Collins’ reputation for dramatic lighting is evident in The Blue Bar. The central light fitting is an authentic Lutyens design known as ‘The Cardinals Hat’, which he created for Campion Hall near Pembroke, with broad flat glass rims to diffuse the light, and elegant suspended tassels.

‘The bar is not a period recreation of Lutyens because time moves on, and the hotel moves on. My brief was to establish a design concept that was in keeping with The Berkeley but with some contemporary vibe!’ says Collins of his latest venture. The bar offers over fifty different whiskies, a wide range of champagnes, and some classic cocktails including the specialities, Ginger Cosmopolitan, Orange and Lime Caiperoska and The Lutyens Gimlet created by Bar Manager Niall Cowan.

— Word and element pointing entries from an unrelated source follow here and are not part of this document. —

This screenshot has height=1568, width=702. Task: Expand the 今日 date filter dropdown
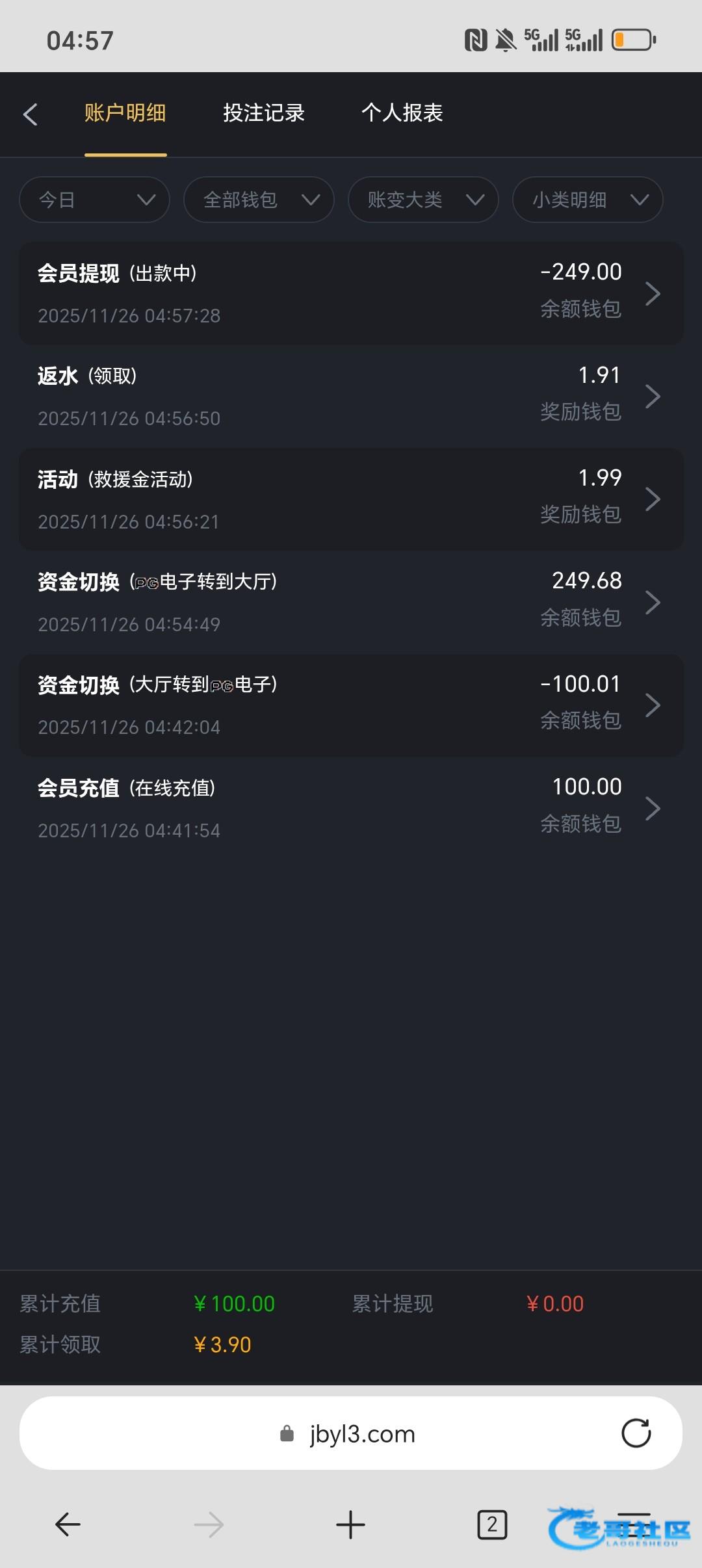pyautogui.click(x=95, y=200)
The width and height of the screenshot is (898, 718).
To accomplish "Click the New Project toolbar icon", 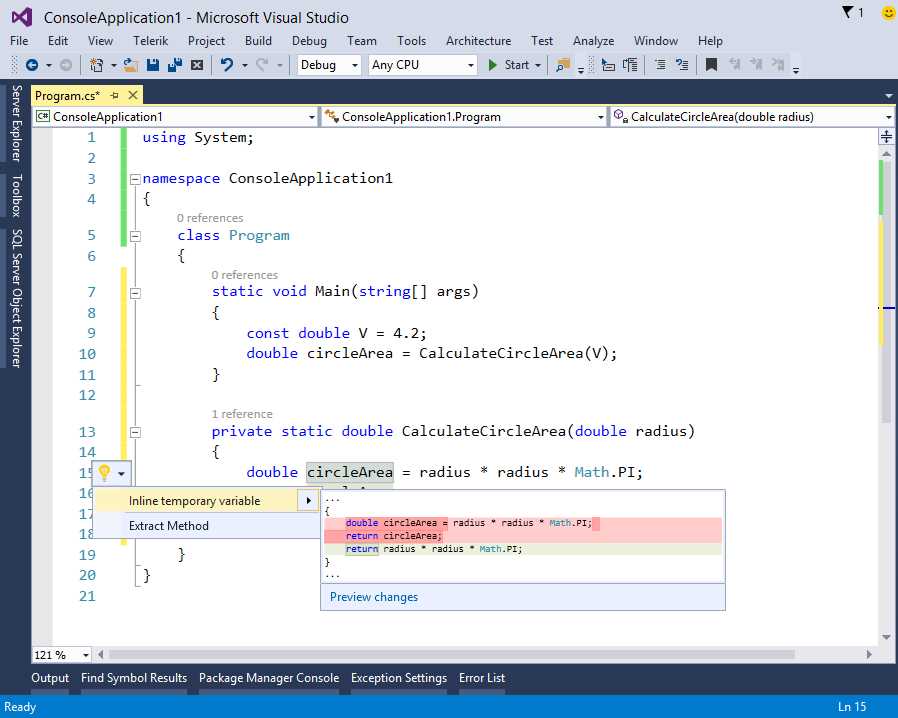I will pyautogui.click(x=96, y=66).
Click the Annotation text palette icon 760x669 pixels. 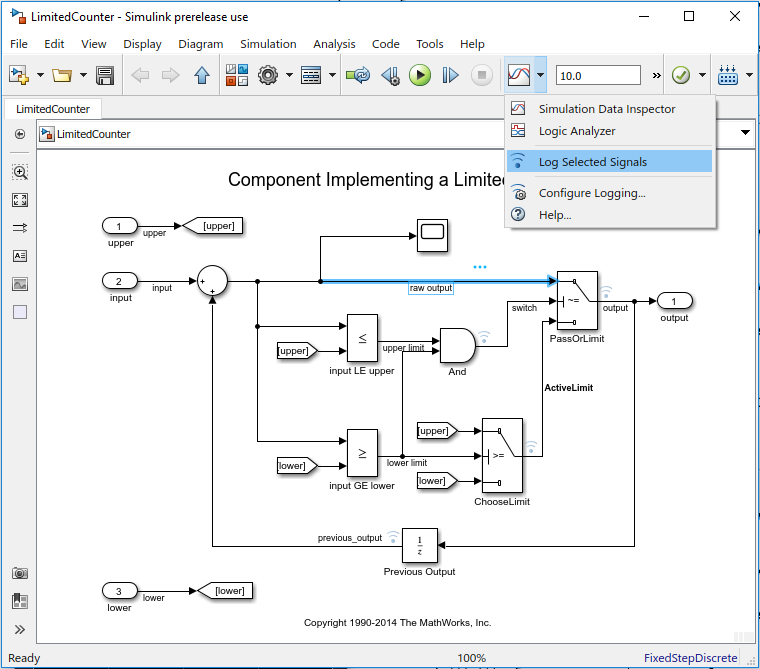(20, 255)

There is also a selected range of wine by the glass, and a specially created ‘Grape and Smoke’ menu designed to pair cigars with carefully chosen wines to enhance the connoisseur’s enjoyment of his chosen cigar. Suggested pairings include Organic Bonterra Viognier 1998 which has great richness and a long fruit finish matched with a ‘Punch Punch’, a balanced spicy choice.

The Caramel Room

The Berkeley, has recently reopened their lobby lounge area under the new name of The Caramel Room. The name reflects the design by New York designer Alexandra Champalimaud who matches subtle low-lighting with chocolate coloured wall coverings and snappy faux-crocodile fabrics, creating a sexy, discreet ambience in which to pass the day.

To match the colour palate of the room, the Berkeley is launching a whole new morning menu incorporating a whole range of coffees created with Illy Gourmet Coffee. A wide variety is on offer ranging from the traditional Cappuccino and Espresso to the signature Caramel Coffee and Café Latte with cinnamon crisp. All coffees come with a variety of toppings from marshmallow to chocolate chips to 100s and 1000s.

To accompany these speciality coffees The Caramel Room is also launching a special ‘Doughnut Menu’, which offers a selection of home made miniature doughnuts with a wide range of fillings from, Red Fruit to Valrhona chocolate, from Bitter Orange to Mango and traditional crème Patissière. The doughnuts can be dusted in original sugar or Cinnamon.